Refined enumeration of permutations sorted with two stacks and a D_8-symmetry

TL;DR

This paper characterizes and enumerates permutations sorted by a composition of stack sorting and D_8-symmetry operations, confirming conjectures and using generating trees and bijections for proofs.

Contribution

It proves conjectures on the enumeration of permutations sorted by operators involving stack sorting and D_8-symmetry, enriching the understanding with classical statistics.

Findings

Confirmed conjectures on permutation enumeration with D_8-symmetry

Characterized permutations via generalized pattern avoidance

Used generating trees and bijections for proofs

Abstract

We study permutations that are sorted by operators of the form $\mathbf{S} \circ \alpha \circ \mathbf{S}$, where $\mathbf{S}$ is the usual stack sorting operator introduced by D. Knuth and $\alpha$ is any $D_8$-symmetry obtained combining the classical reverse, complement and inverse operations.
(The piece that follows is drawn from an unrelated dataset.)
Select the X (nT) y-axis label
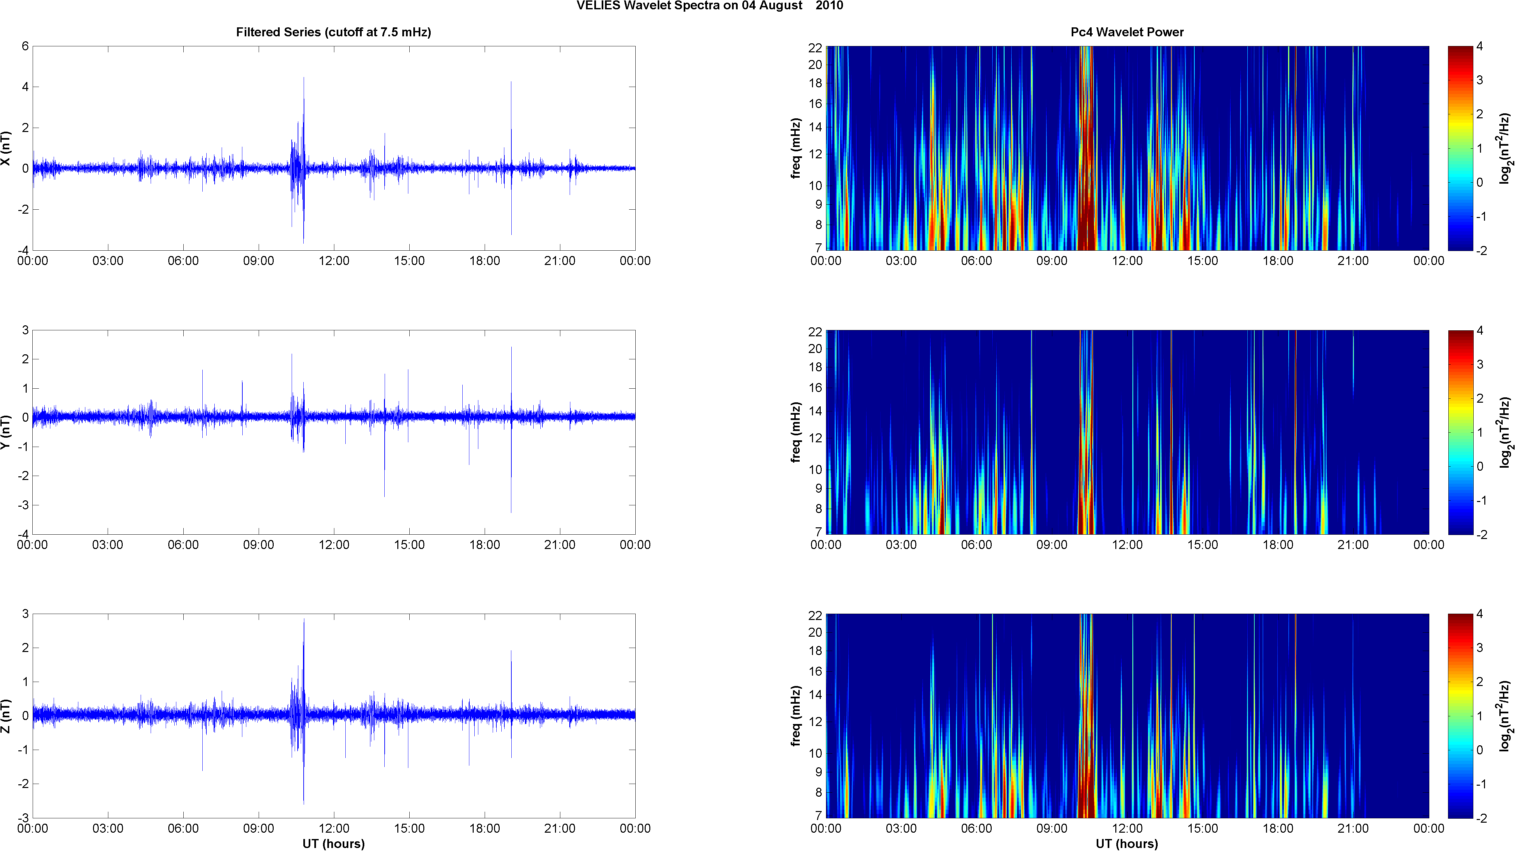(x=6, y=148)

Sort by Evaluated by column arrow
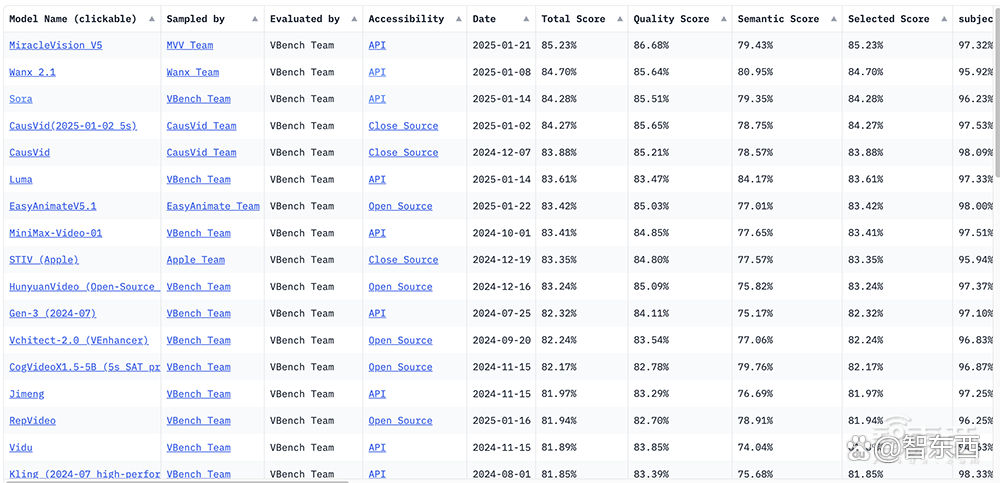point(353,19)
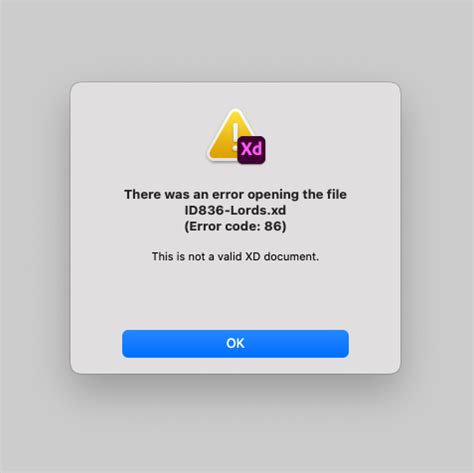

Such permutations can be characterized by excluded (generalized) patterns. Some conjectures about the enumeration of these permutations, refined with numerous classical statistics, have been proposed by A. Claesson, M. Dukes and E. Steingr\'imsson. We prove these conjectures, and enrich one of them with a few more statistics. The proofs mostly rely on generating trees techniques, and on a recent bijection of S. Giraudo between Baxter and twisted Baxter permutations.